Sure, adults weigh more than (and are larger than) eggs and sperm. Where does that growth come from? Answer - food. Where does the food come from? Animals and plants. Where to animals get it? Plants. So it boils down to plants.

Where do plants get the matter that eventually gets turned into people? They get carbon from the air, water from the environment, some nitrogen and such from the soil.

So, whether it is people, or cows, or trees, or grass, or corn, all living matter grows by taking mass that is already on the planet Earth and recombining it into a new arrangement. More people, fatter people, etc are all still just rearranging the mass that the Earth already has. The only way that changes is when the aliens show up and start migrating here.

Short term memory loss!

The question was "Is the earth getting heavier or lighter? " (See OP)

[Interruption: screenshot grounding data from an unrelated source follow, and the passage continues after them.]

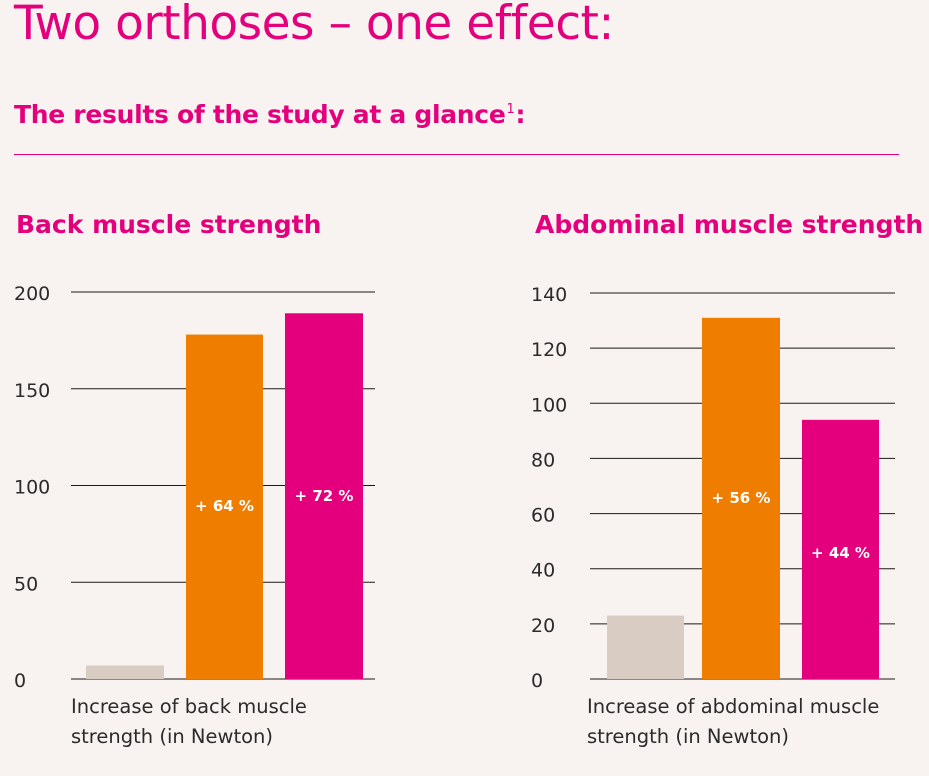 Image resolution: width=929 pixels, height=776 pixels. What do you see at coordinates (510, 110) in the screenshot?
I see `footnote-mark: 1` at bounding box center [510, 110].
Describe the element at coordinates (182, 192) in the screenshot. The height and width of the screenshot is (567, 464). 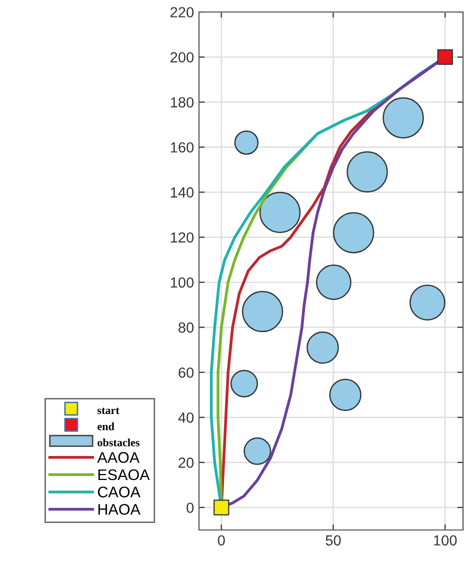
I see `y-tick-label: 140` at that location.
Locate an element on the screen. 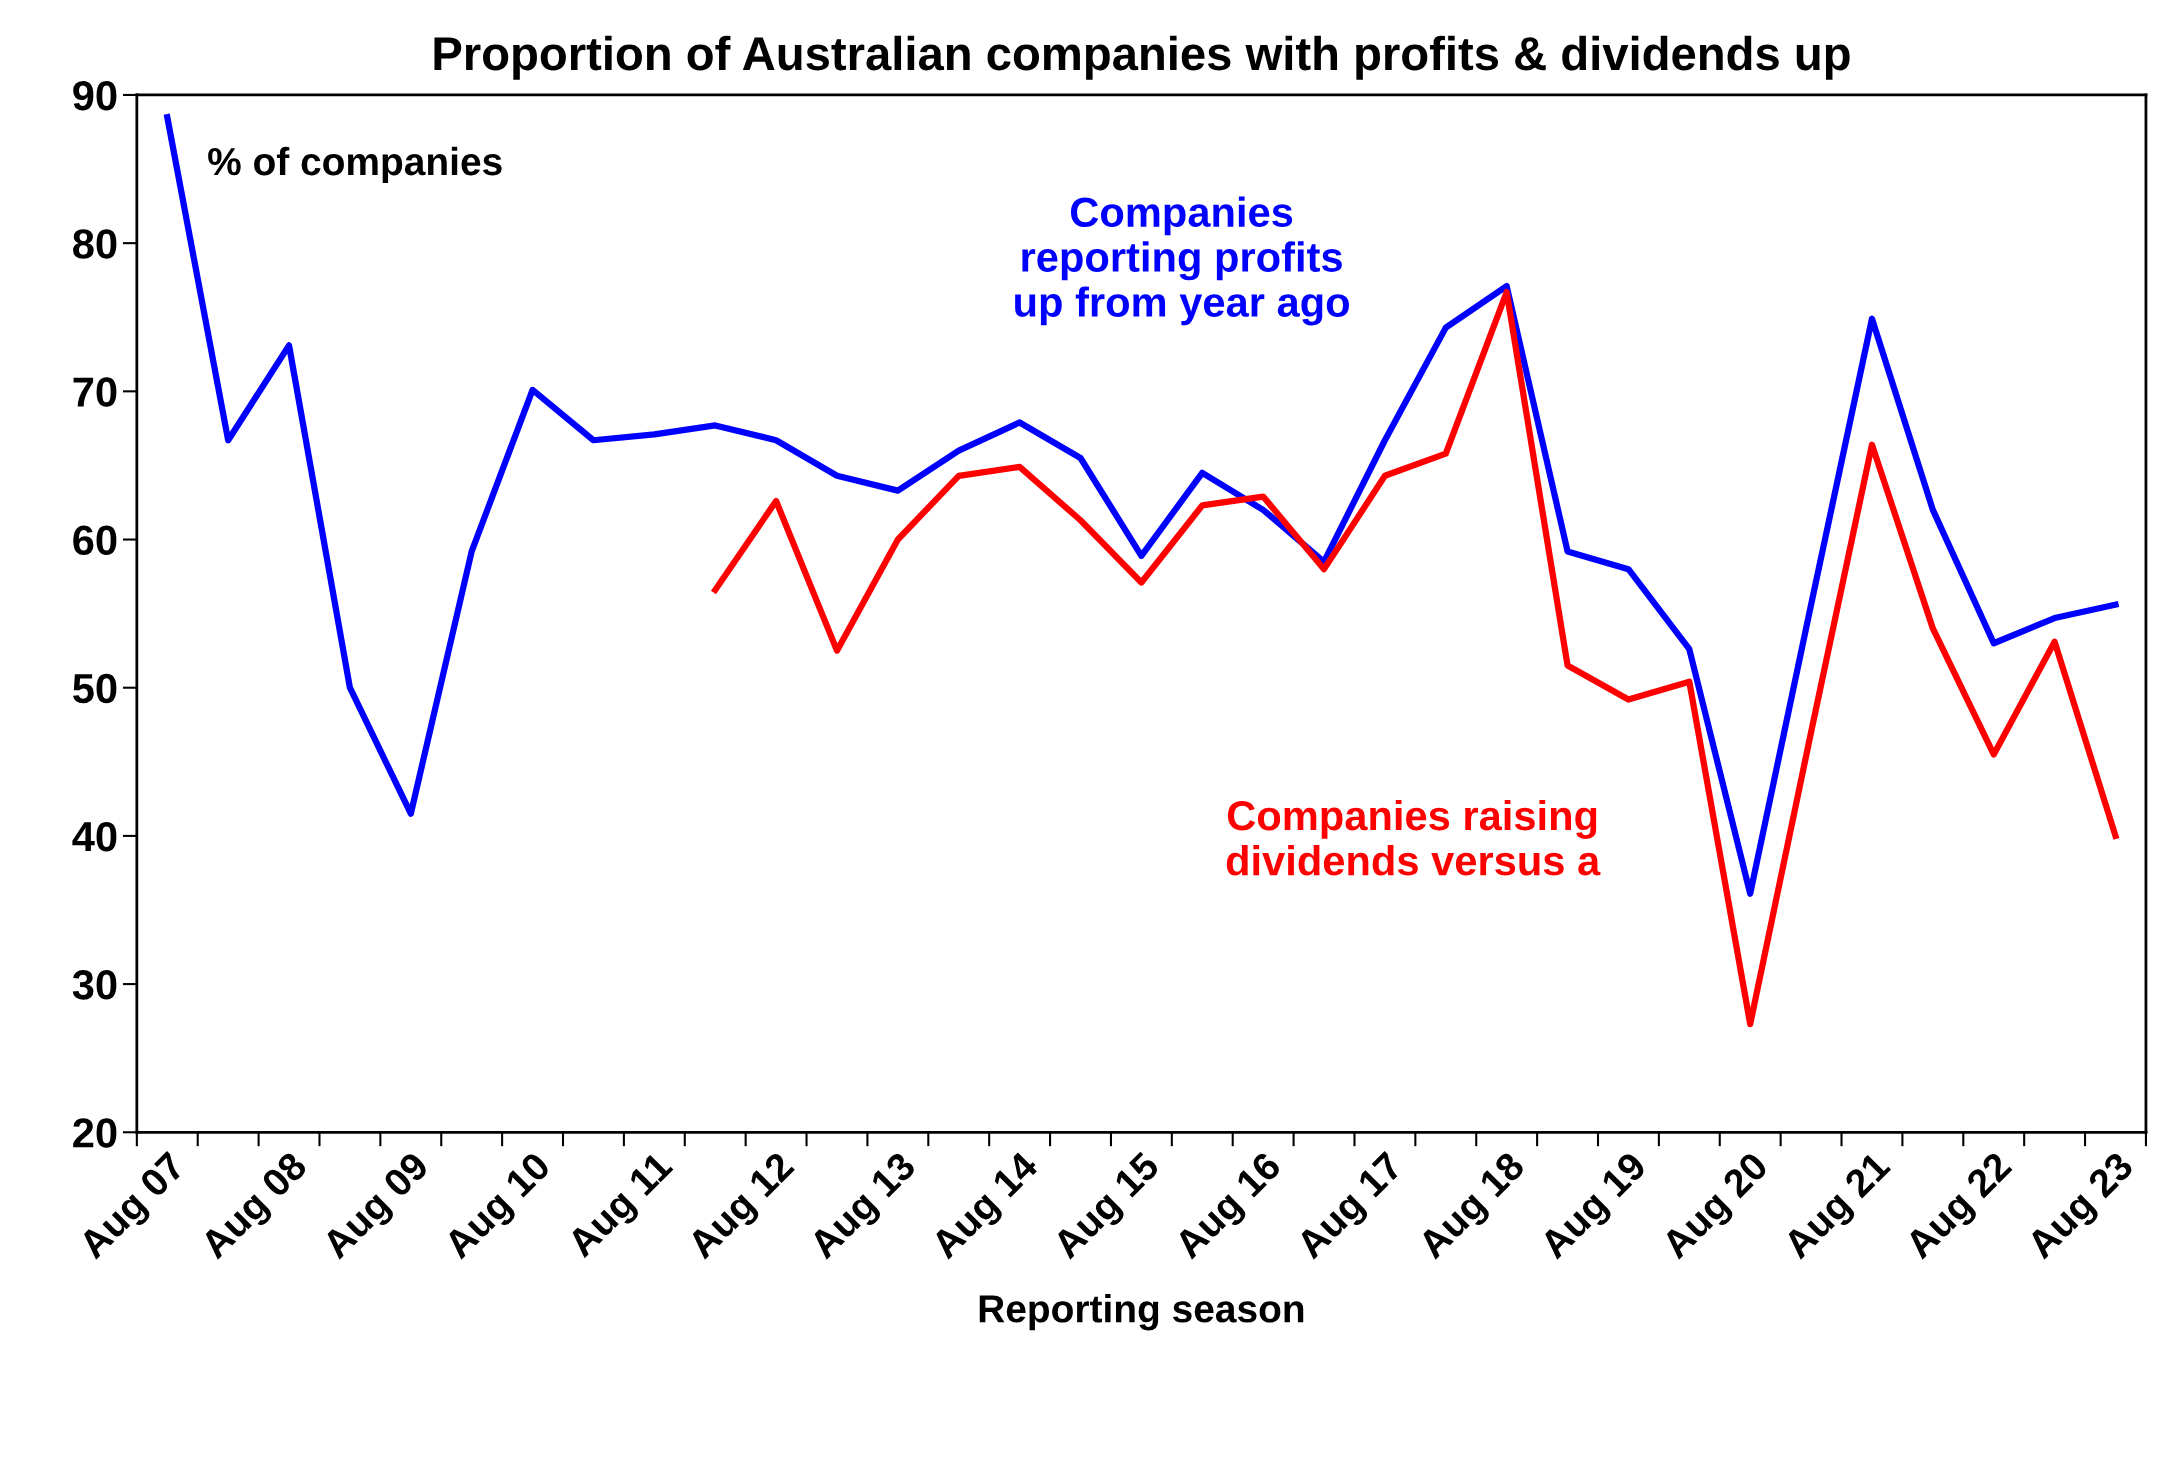 This screenshot has width=2172, height=1461. x-tick-label: Aug 11 is located at coordinates (622, 1208).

I know it’s difficult, but try to see it this way.

There is no such thing as weight; there is only gravity.

If things had weight, everything would fall to the bottom of space!

A smart-ass answer to a question asked colloquially. Color me unimpressed. You old enough to drive yet?

You could try answering the interesting question: Is the Earth getting more or less massive?

Anyway, for the sake of the question, assuming there is a net mass gain, then, yes this would slow the rotation. But of course by an immeasurably tiny amount, as the gain is immeasurably tiny compared to the amount of mass already rotatiing.

And this assumes that angular momentum around the Earth’s axis of the incoming mass sums out to zero. There may well be something about the Solar System that means this isn’t true, so you’d have to account for this as well. Though again, ‘immeasurably tiny’ is the applicable description.